15:以下、2013年にかわりまして2014年がお送りします[saga]
2014/01/29(水) 21:20:39.19 ID:Y5VyRhna0
◇
さやかと別かれた後、ほむらは駅前の大通りを自宅に向かって歩いていた。
この地域は都会を目と鼻の先に見据えるベッドタウンとして、見滝原市内でもわりと大な規模で発展している。
休日とラッシュの時間帯は結構な人通りなのだが、まだ日も落ちきっていない今の時間ではまだ人影もまばらだ。

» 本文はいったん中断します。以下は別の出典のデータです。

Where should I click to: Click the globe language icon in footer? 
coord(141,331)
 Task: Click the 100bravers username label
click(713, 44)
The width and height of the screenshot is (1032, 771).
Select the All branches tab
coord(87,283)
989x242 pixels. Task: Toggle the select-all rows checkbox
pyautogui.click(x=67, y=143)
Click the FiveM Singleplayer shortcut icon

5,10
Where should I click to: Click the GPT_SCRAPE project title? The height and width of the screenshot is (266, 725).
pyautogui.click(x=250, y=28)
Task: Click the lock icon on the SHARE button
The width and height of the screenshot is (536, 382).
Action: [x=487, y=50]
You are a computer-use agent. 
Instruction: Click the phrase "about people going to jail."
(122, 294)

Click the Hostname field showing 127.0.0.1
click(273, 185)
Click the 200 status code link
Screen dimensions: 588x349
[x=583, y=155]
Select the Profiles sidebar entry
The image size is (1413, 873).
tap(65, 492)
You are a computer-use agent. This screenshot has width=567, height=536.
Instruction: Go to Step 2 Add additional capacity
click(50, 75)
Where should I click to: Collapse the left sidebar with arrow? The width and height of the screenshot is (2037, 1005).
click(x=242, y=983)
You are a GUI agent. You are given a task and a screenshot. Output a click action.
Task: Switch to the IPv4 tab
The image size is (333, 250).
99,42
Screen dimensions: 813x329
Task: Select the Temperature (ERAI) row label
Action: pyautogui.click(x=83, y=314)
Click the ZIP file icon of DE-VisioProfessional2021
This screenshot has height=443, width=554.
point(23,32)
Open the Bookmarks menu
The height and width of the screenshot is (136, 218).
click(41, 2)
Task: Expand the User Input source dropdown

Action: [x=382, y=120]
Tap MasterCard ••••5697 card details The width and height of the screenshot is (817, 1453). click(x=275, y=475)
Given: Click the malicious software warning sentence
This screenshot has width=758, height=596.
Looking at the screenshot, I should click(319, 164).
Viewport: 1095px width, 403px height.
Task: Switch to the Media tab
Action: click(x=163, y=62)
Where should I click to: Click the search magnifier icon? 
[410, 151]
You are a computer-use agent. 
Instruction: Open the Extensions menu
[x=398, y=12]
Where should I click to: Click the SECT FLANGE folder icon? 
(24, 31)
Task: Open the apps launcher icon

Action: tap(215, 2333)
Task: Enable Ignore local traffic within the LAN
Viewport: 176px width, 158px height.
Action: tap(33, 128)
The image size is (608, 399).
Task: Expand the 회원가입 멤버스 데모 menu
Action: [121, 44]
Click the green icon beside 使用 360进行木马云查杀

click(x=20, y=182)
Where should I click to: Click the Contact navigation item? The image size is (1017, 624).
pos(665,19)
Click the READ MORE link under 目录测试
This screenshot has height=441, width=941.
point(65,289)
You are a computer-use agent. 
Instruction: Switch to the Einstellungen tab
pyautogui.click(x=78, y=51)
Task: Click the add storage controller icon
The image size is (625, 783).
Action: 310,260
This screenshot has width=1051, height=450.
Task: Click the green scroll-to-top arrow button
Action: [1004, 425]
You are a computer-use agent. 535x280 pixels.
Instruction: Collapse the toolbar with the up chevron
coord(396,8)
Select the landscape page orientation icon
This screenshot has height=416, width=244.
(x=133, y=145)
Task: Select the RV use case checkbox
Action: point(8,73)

道の各所から調理パンやら茹でた麵類の匂いがたちこめている。
ほむらはそれらの店に視線を奪われながらも、その誘惑に負けそうになるのをぐっと堪えて、
冷蔵庫に何があったかな、と晩御飯の献立を考えていると
行き交う人々の隙間に見える、ある人物の後ろ姿が目に留まった。
ほむら「ん……?」
ほむらと同じ見滝原中学校の制服に身を包む、長い黒髪を腰まで伸ばした少女。
その少女は表情が見えるかどうかの角度で後ろを振り向きながら、歩道の真ん中で立ち止まっていた。
ほむら(あの子……もしかして……)
少女のシルエットを見て直ぐにピンと来た。
最近よく見る……というより今朝も見ていた。
ほむら(夢の中の……?)
ふっ、と髪を翻して少女は歩き出すと、大通りを外れ狭い路地へと姿を消した。
ほむら「あ……待って……!」
無視してそのまま帰る。という選択肢は浮かばなかった。
ほむらは魅入られたようにフラフラと少女の後を追って同じ路地へと入っていく。
奥へ奥へと迷路のような路地を進んでいく少女。
ほむらは何度も見失いそうになりながら、後をつけて進む。
薄暗くなった路地に街灯が次々に燈っていく。もうすぐ日が落ちようとしていた。